Her strength in life, she said, comes from the pains she has had in the past—from people who took her for granted, and did not see her value and her capacity to love. This may be true, for her life goes on like she felt no heartaches. She tried to keep her friends through her endless pretentiousness, and I don’t think she finds anything wrong with that either. This, probably, is her undesirable magic.
I still hope I could be one of many who sympathize with her—that I could see her value as someone that deserves to be loved forever. Believe me, I am willing to feel that way. But right now, why am I not so sure?
Monday, November 2, 2009
BBQ somewhere in Tanah Merah
Sinusulat ko ito while waiting for a friend, si Marj, here at the Tanah Merah train station. We are heading to another lunchmate's place, he invited all of us para mag-dinner sa kanila and it's nice if we could bring something to share with everyone, too. Jon lives in a condo near the station, yet we have to walk under these heavy rains which recently appear to be visiting Singapore more often than years back.

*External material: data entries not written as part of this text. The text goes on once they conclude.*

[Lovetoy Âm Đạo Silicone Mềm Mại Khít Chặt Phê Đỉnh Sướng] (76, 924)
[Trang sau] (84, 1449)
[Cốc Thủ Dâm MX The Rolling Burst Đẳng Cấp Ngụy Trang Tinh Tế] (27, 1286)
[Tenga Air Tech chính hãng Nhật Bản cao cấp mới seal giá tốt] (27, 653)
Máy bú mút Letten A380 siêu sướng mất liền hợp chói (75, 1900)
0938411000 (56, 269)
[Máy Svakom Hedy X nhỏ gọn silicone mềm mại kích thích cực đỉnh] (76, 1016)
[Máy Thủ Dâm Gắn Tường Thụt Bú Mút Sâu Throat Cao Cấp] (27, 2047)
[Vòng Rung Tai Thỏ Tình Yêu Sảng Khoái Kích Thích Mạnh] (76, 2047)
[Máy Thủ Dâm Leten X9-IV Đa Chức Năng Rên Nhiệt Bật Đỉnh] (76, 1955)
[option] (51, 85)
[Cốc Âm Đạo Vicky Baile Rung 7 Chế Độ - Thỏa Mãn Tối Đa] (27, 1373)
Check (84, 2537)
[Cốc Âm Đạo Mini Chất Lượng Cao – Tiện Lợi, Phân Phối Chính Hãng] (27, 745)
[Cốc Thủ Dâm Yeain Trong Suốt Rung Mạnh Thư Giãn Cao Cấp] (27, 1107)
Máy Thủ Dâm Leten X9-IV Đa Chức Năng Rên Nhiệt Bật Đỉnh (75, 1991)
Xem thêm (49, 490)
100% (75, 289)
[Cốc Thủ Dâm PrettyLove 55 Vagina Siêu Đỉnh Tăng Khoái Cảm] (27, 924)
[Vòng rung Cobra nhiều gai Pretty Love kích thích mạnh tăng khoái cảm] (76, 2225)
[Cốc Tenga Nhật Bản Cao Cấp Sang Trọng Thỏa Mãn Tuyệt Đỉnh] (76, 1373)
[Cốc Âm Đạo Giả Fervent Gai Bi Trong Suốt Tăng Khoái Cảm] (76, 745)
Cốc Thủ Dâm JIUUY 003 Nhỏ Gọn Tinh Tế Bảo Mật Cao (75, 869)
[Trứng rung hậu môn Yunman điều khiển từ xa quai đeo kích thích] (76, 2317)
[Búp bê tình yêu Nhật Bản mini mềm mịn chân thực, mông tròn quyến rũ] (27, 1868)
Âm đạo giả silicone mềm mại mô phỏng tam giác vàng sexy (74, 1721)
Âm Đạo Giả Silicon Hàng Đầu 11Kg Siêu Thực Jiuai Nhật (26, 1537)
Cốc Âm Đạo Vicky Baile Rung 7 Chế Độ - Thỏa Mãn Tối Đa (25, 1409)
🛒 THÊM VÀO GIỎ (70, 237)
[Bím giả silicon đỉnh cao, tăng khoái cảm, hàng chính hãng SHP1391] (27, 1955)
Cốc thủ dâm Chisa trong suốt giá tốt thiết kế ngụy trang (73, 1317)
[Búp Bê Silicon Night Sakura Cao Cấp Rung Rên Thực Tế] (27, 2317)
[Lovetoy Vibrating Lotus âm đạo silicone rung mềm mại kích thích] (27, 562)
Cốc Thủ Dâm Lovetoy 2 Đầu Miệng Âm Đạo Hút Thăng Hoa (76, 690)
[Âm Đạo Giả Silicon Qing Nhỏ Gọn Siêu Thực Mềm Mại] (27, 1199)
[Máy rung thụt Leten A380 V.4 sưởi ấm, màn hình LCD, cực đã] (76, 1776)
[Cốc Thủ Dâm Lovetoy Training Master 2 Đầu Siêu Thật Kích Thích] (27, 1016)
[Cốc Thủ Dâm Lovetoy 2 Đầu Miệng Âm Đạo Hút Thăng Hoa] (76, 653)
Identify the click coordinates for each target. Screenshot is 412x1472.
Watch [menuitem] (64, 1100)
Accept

It's my first time to be around this area. Actually, di naman talaga ako lumalabas ng bahay unless I need to go to Orchard to send money to PH. Kakalungkot nga kasi nakakadagag pa sa pagka-homesick ko ang pagiging "loner". In China, It's kinda odd that I felt sick whenever may mga yayaan na ganito. Perhaps, that's what I wanted to change- just to make working abroad a great experience.
Haaay, wala pa rin si Marj...
Anyway, I want to enjoy this night with them. They're not just plain lunchmates after all. They're good and mature friends that I would like to keep. It's good to have found their kind here in Singapore.
Wednesday, August 5, 2009
Lost in the City
I have flown to Singapore three times to tour and just recently to finally work. Even if it is just a small dot on the face of this planet, for me it seems to be a big part of the world. I get lost most of the time, and still haven't recovered from some sort of culture shock. Everyday, I see different people from all sorts of race, hear different languages I never dare to learn, and watch how this big city live up to being one of the bests on Earth.
The culture shock I now suffer is a bit different from the one I had when I started to work in Shaaxi in China. Recovering from the latter means you have to "learn some things", while recovering from Singapore culture shock needs you to be "used to things". In any case, I need some sort of change in the way I normally do things. Hahahaha!
Directions
I take bus everyday to get to and fro work. In the Philippines, taking buses would be my last preference (I'm scared of accidents and I could not stand the traffic). Out of the 14 times I took Bus #27 (7 days), I got lost thrice!!! I find the environment around Compassvale confusing because the streets and HDBs look the same. Gosh! And I hate walking on my high-heeled shoes!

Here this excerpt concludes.